One of the major difficulties with such an approach is that it is very sensitive to the quality of the compiler on the different machines. The IBM machines, for example, were at a disadvantage because the only commercially available ALGOL compiler (ALGOL-F) known to produce rather inefficient code. Another problem is that the statements were not chosen or weighted to account for the unequal frequency of use in typical In an attempt to overcome these difficulties, Curnow and Wichmann [CUR] developed a "synthetic benchmark" which has the following properties: (1) The program was made to match, as closely as possible, the same distribution of intermediate Whetstone code [RAN] as was produced by 949 programs previously collected and analyzed [WIC70]. (2) The program had to be translatable into a variety of languages (ALGOL, FORTRAN, PL/I) (3) No constructions should be used which would give a particular language or compiler an obvious advantage. For example, they attempted to "ensure that the program could not be logically optimised" so that statements would not be removed from loops by compilers clever enough to detect when it would be possible. That this had been achieved was verified by examining the object code produced.

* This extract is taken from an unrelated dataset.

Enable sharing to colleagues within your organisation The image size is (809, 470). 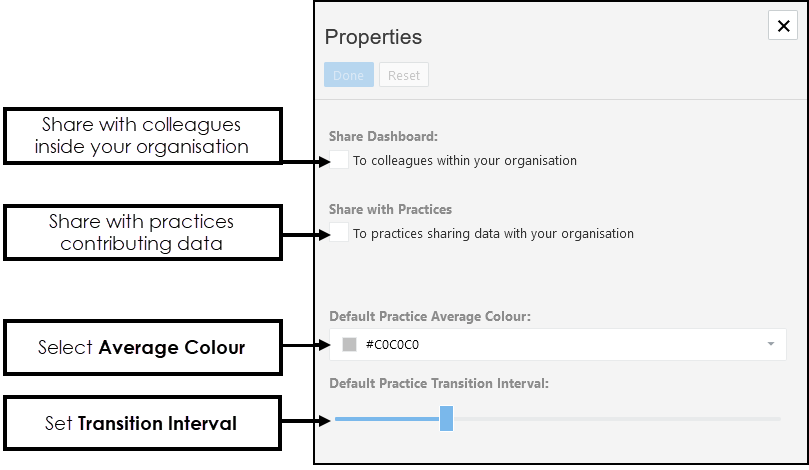[339, 159]
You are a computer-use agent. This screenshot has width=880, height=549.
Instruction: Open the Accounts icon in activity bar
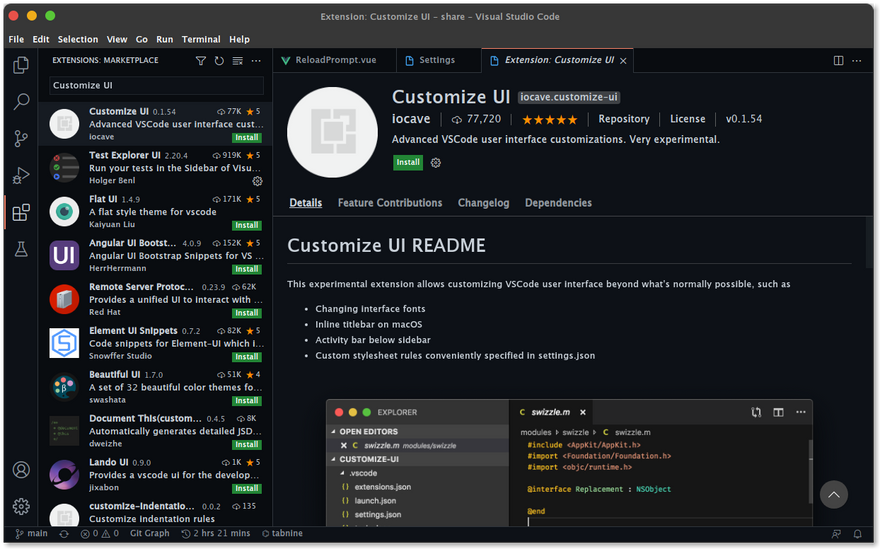click(20, 470)
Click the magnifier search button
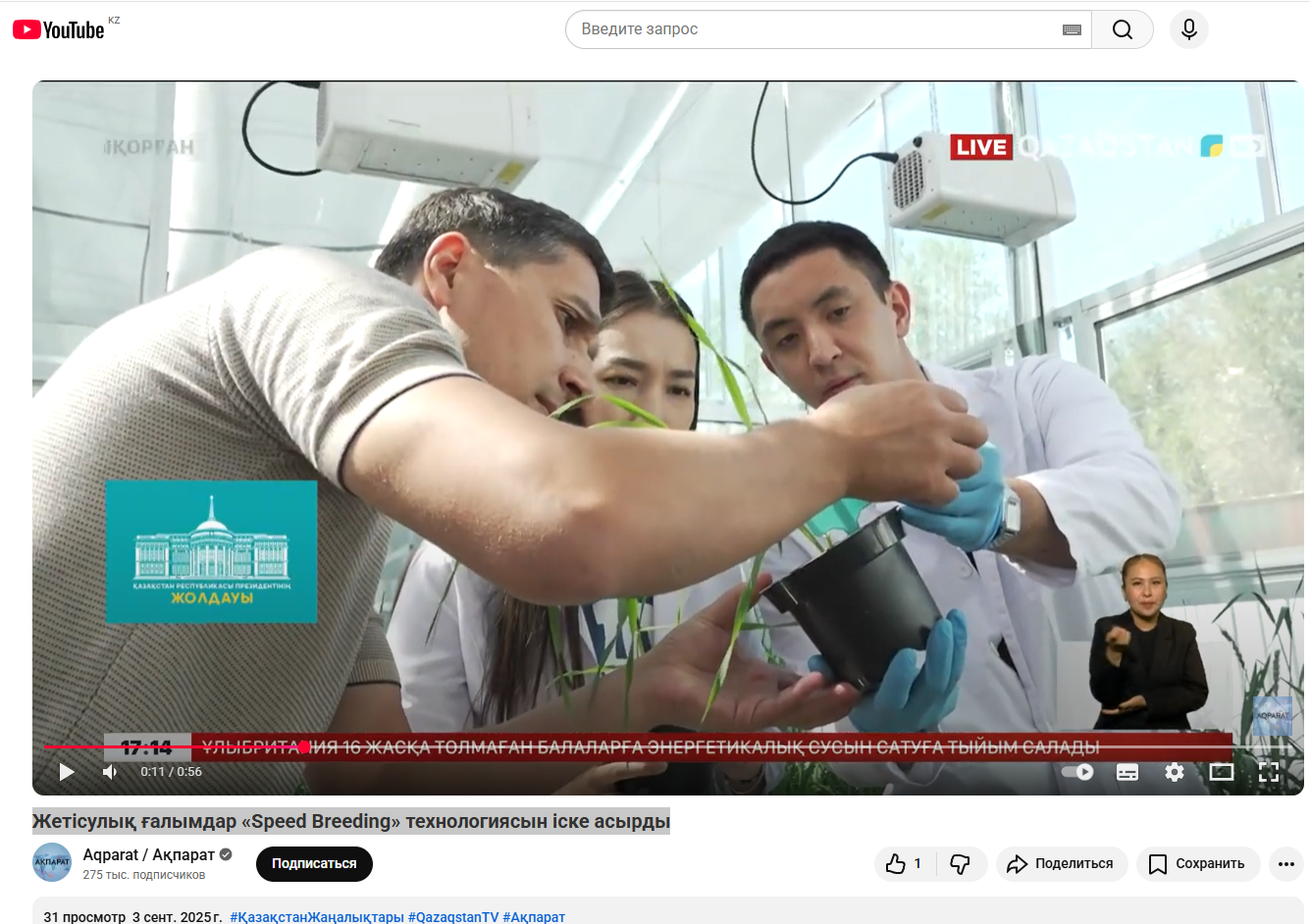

The ranking of 10 different machines was compared using the results of the synthetic benchmark in different languages, and also compared to the ranking obtained by a

Gibson Mix (see section 2.5) and the original ALGOL statement mix. The result was that despite the care taken to avoid the influence of compiler differences, the effect of the language often made the machine differences insignificant. Two computers with one twice as fast as the other in a FORTRAN comparison could be the same when compared with the ALGOL versions of the program. The conclusion may well be that it is impossible to make language— and compiler—independent performance comparisons of machines with different architectures without simultaneously comparing the language and compilers. The study of a computer as an Algol machine, while useful for some purposes, tells little or nothing about the instruction—set processor beneath it.

### 2.3 PROCESSOR MODELING

Although a model of a CPU is a model of an instruction set processor, such models provide little insight into the design of the instruction set. The work in processor modeling has been mostly concerned with the internal organization of the computer, and not with representation at the level of the instruction set and the relationship to programs.

The elements of the models are the physical structures of a particular implementation — the instruction fetch mechanism, the arithmetic units, the pipeline controls, etc.

The models (and the element characteristics) are sometimes simple enough to be approached analytically, but discrete simulation is more often necessary. Such studies are valuable both for understanding existing processor implemenations ([NEW] is a simulation example applied to the PDP10), and for the analysis of proposed new structures ([BOW] is an example of an analytic model for multiple function—unit processors). Such modeling has not been appropriate for the analysis of instruction sets, however, since the emphasis is on the structure of the implementation and not the consequences of instruction set design.

# 2.4 MEASUREMENT OF LANGUAGE CHARACTERISTICS

One way to approach computer architecture is to begin with a study of the languages to be used. By determining what the common constructions are, one might then be able to design appropriate machine language primitives for efficient execution. Language studies could also be used to evaluate existing machines by examining the extent to which the frequent basic operations can be translated to efficient machine code.

Such studies have been made for several languages; among them are FORTRAN [KNU,LYO,SLA], PL/I [ELS76a,ELS76b], COBOL [SAL], ALGOL [BAT], XPL [ALE72,ALE75], and APL [SAA75]. Most of the results are concerned with the frequency of use of various source-language constructs, and

many of the results are surprising. For example arithmetic expressions, whose code optimization has received a great deal of attention, are almost always trivial; Knuth's FORTRAN study [KNU] found that 68% of all assignment statements were replacements of the form A=B, and that the average number of operands for all expressions was only 2! Such information is clearly important both for the design of languages but especially for the design of compilers.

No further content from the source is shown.